Yasmin sang most of Flying Saucer's songs, but guitarist Jeff Kryvicky sang lead on "Plastic Fruit" (MP3) from their Homestead EP. (Thanks to him for permission to post this song.) Jeff and drummer Torry Colichio later played in Kickstand, and Yasmin went on to Cobalt, both of which released albums on Queenie Records. I actually played bass with Yasmin and Torry in a very short-lived lineup of Cobalt--like, four hours or so--that appeared on Teenbeat 100.
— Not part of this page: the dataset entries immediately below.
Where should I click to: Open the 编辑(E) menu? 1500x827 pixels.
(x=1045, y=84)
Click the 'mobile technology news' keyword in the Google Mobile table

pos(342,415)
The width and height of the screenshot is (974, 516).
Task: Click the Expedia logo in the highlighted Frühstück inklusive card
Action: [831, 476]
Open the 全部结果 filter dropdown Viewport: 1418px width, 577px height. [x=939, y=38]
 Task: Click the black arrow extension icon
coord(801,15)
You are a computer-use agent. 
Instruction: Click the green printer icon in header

(On the same bill at the Knitting Factory that night 13 1/2 years ago, if memory serves: Bastro, who've got a live album from that time period coming out on Blue Chopsticks shortly, as well as a reissue of all of their studio recordings from Drag City--I remember asking David Grubbs that night what the hell "Recidivist" was supposed to be about, and him telling me it was inspired by hearing that Ireland has no snakes or rabies. Also Sebadoh, who were a duo that night, augmented for two songs by some random person they'd pulled out of the audience to play drums.)

Unrelatedly: Heidi is dead-on about The New Smithsonian Book of Comic Book Stories--maybe the worst anthology of previously published comics I've ever seen, and the weird thing about that is that so much of what it's excerpting is great. But part of the problem is that it relies heavily on excerpts: Watchmen #6, out of context, isn't going to do anyone any good, and neither are teeny little stories by the Hernandez brothers. I can't imagine anyone coming to this stuff for the first time through the Smithsonian book wanting to see more. Also, the '60s Marvel stories (and an Enemy Ace story, of all things) are badly out of place in the context of art-comics--the Spider-Man story the book reprints includes a very famous sequence (the one where he's trapped under a big machine), but it's just sort of plopped down as a totem of pre-underground superhero comics without even the parts of the story leading up to it. It's like representing all of black-and-white film with the scene with Charles Foster Kane playing in the snow. Right, but...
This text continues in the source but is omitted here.